§ **EXERCISE REQUIREMENTS**: List every politician the forum post about Labour's election losses mentions by name, using the name as the post gives it.

§ **TEXT SECTION**:

View PostDEATH, on 07 November 2020 - 04:28 PM, said:

Largely yes. If your not seen as credible, you won’t get the support of the electorate. It’s as simple as that. Wet lettuce leaders, policies that people had little or no faith in. No charisma, no credibility. No a good mix.





Look, it’s not the likes of me and thee labour need to convince, it’s the likes of Ian, and those floating voters of so called middle England.




Labour couldn’t beat Theresa May, possibly the weakest prime minister ever. They got trounced by BJ. Why couldn’t they beat May? Her government was in turmoil. Johnson’s a joke figure, one laughed at by people, but people chose him over labour?




WA ALL KNOW BJ LIES. yet, has there been a bigger lie than the George Bush inspired WMD and invasion of Iraq? It’s what politicians do, saying the tories lie is pretty much a given, but you imply it’s only the tories that lie. How many times have you heard folk say “they all pee in the same pot” when referring to Westminster? That’s not gonna bring about a surge in red votes. He a bigger liar than him isn’t going to work. People expect them to lie, we see them lie in interview after interview, not answering questions, deflecting with waffle - Red, Yellow or Blue. Pointing out their lies won’t convince people. People,just,don’t believe the vast majority of politicians.





Brown, well he was on a hiding to nothing. Tarred with Blairs Iraq war brush, and then had to face a global financial crash started by American banks and exacerbated by a greedy financial sector in themUK - buts let not forget, it was on labours watch that the FSA regulated this sector. Yes, the tories wanted less regulation, but Labour under Blair also eased regulatory interference. Just saying “the bad old tories said xxxxx” doesn’t wash with floating voters. People just expect politicians to lie. Mandleson being made a peer so he could remain in government for example. No one believes any of them.

§ **STUDY MATERIAL**:
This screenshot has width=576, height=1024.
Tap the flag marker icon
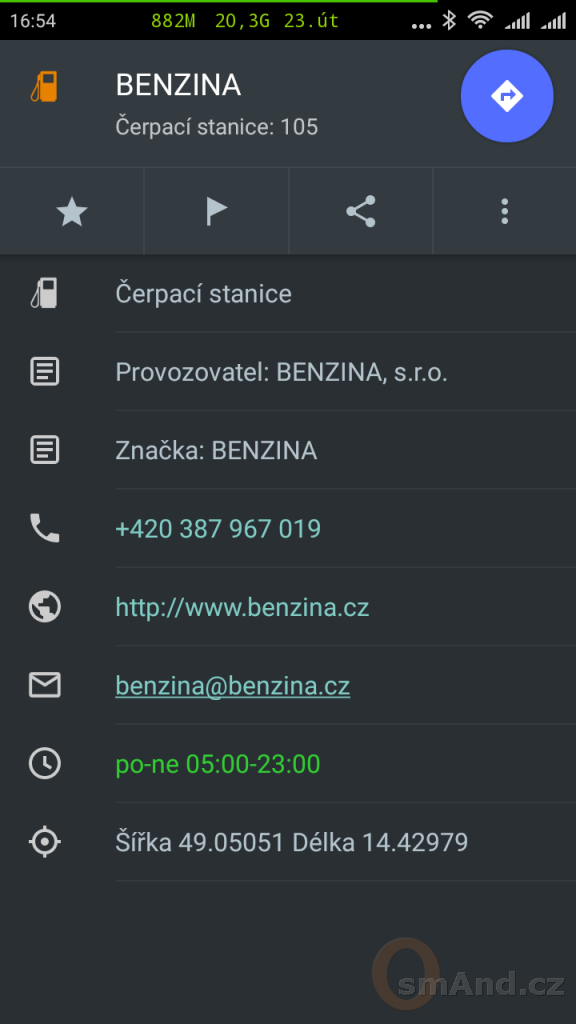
--
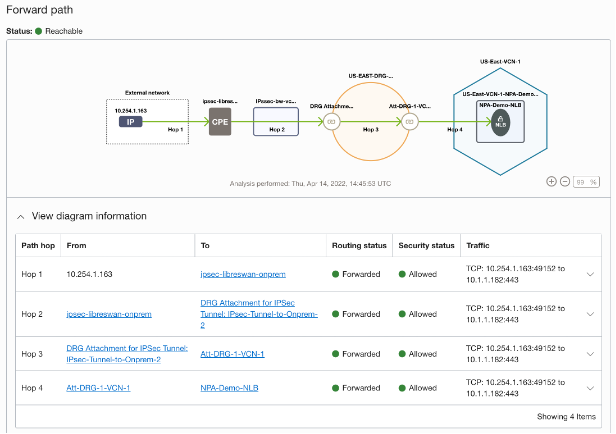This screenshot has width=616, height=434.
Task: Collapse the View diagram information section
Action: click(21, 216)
--
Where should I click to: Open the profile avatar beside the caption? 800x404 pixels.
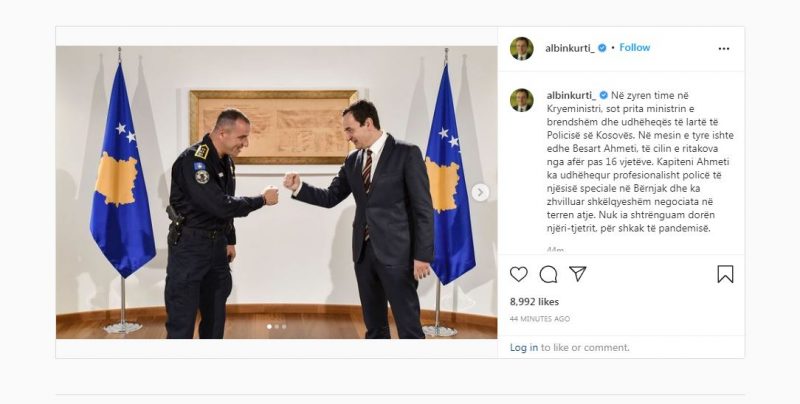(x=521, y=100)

§ **YOUR RESPONSE**: Theresa May, Johnson (also called BJ), George Bush, Brown, Blair, Mandleson